» TASK DETAILS
Output every entry verbatim.

» SUPPLIED ENTRIES
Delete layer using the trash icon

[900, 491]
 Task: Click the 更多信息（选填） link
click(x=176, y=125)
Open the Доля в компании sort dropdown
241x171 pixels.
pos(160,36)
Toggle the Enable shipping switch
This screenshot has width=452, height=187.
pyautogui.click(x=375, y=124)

» SOLUTION FOR THIS PROBLEM
Delete layer using the trash icon

[900, 491]
 Task: Click the 更多信息（选填） link
click(x=176, y=125)
Open the Доля в компании sort dropdown
241x171 pixels.
pos(160,36)
Toggle the Enable shipping switch
This screenshot has width=452, height=187.
pyautogui.click(x=375, y=124)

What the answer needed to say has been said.